It’s been a long while since I’ve written to you (actually, it’s been a while since I’ve written on this blog at all). This year, your absence has hit me right where it hurts. Charlie, Carlo, and I had a long conversation about you last weekend. You just came up in conversation randomly. I told them about my dreams of you, we reminisced about memories of you, and we talked about how you changed our lives forever. I actually admitted that though I have many vivid memories of our times together that your face is beginning to fade in my mind. And it made me sad to think that was possible. Though I cling on to our laughs, cries, happiness, and sad moments as tightly as I can the image of your face isn’t as clear as it used to be. But your loving spirit is as clear as day.

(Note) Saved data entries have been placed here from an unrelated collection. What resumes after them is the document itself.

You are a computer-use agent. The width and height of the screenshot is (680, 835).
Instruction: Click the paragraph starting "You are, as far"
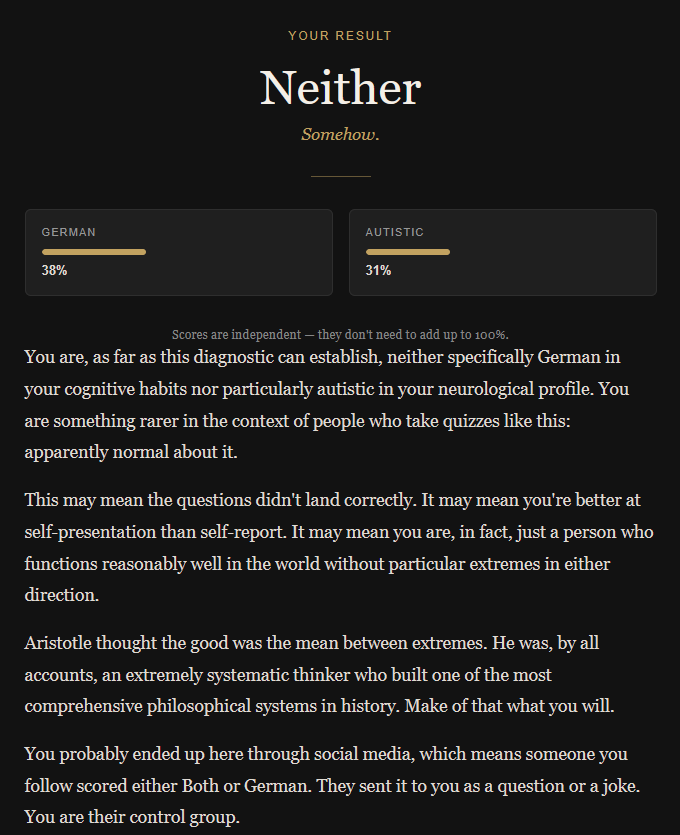pyautogui.click(x=320, y=390)
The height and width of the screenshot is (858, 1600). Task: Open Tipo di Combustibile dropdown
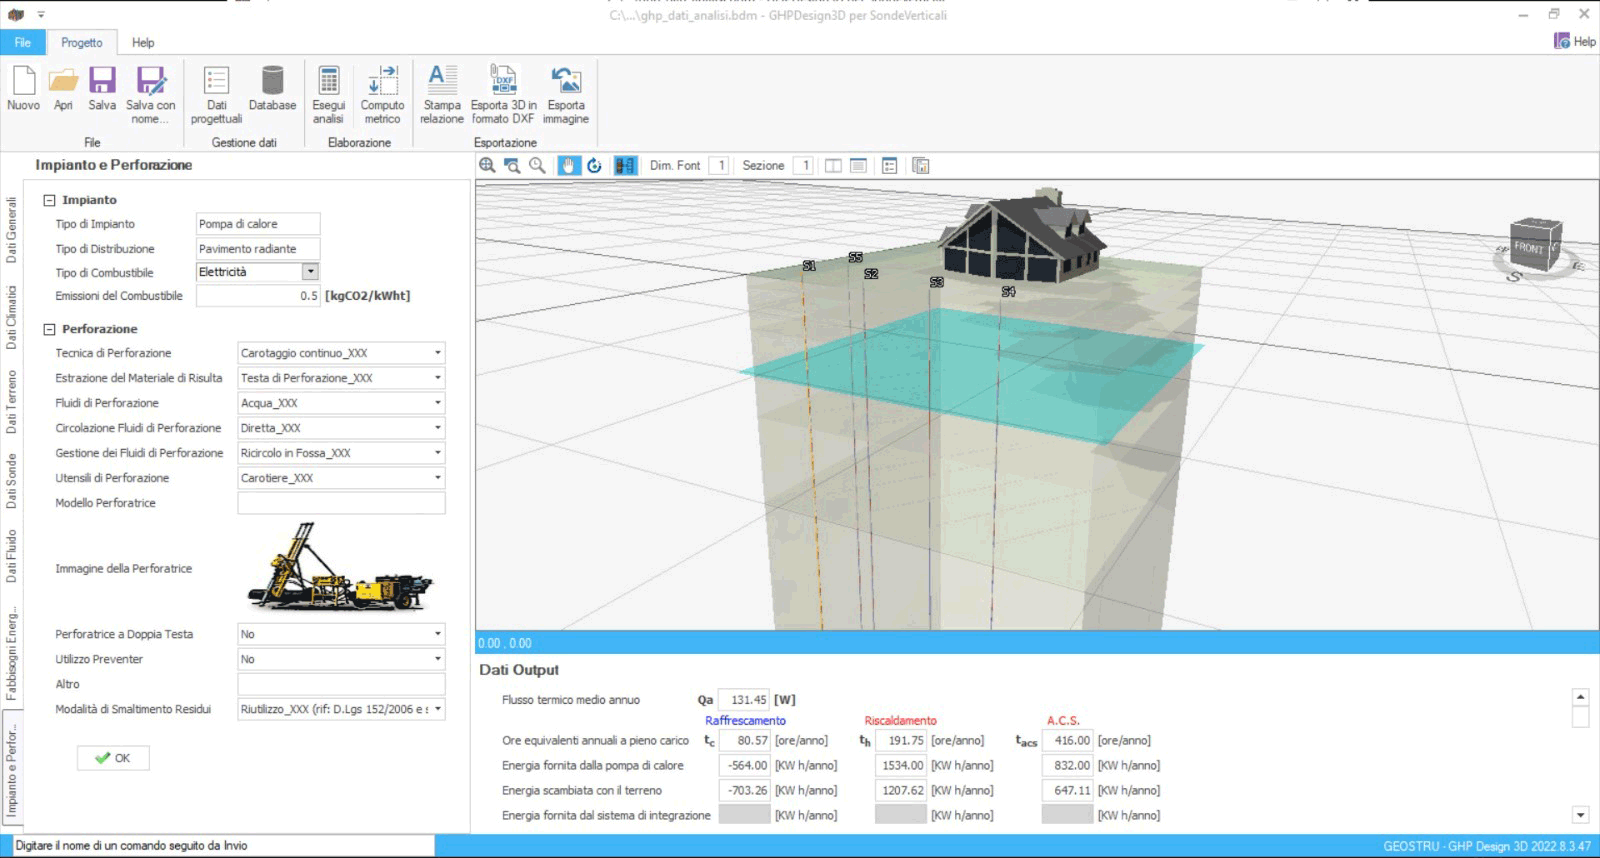pyautogui.click(x=310, y=272)
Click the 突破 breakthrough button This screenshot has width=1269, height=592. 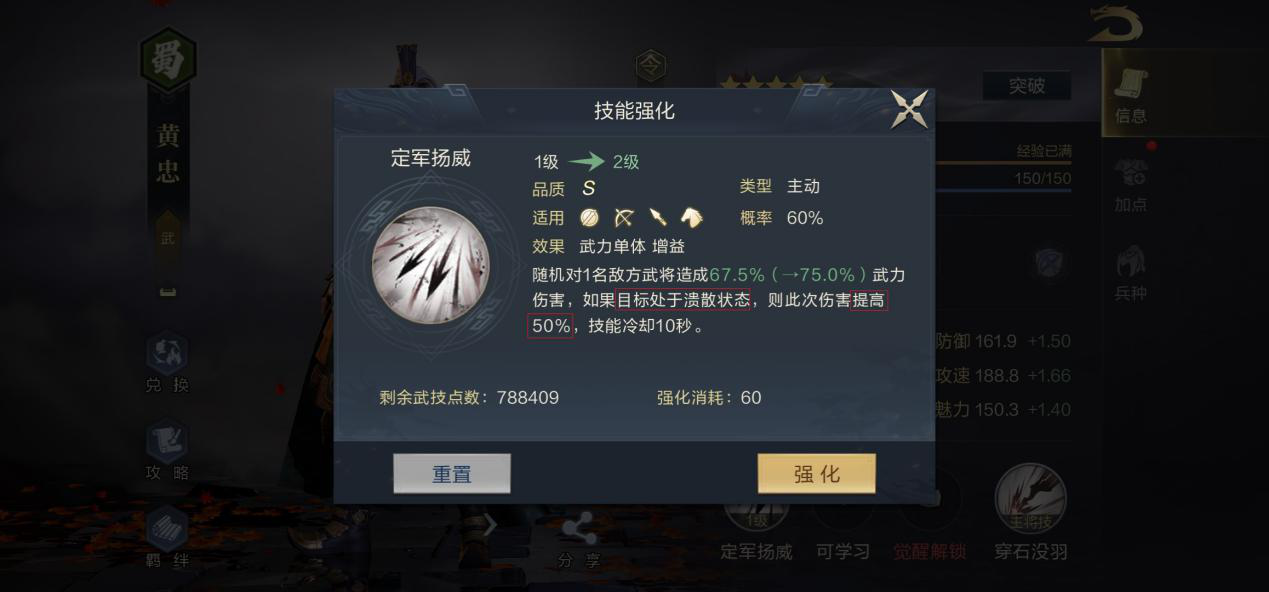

Today, I see your face all over Facebook and Instagram and remember how handsome you are. How could I ever forget that face?! I remember how hard it was to get you to smile that signature smile of yours because you always wanted to make a funny face to the camera. Look at that smile! It lights up a room!
And I love how most of your friends and family picked those silly photos of you. The funny faces show your true character, the guy we love so much.
I reminds me that a lot of us aren’t as afraid of being so silly thanks to you. You accepted all of us and loved us for who we truly are. Even with faults and short comings, you loved us unconditionally. Thank you for that, especially when we needed it the most.
I love and miss you Ray. More than words can ever express. As life milestones pass us by I can’t help but wish you were here to see them happen. But I always forget that you are with us, you’re with all of us.
The only thing I can think of saying now is the last words I said to you, “I love you, I love you, I love you.”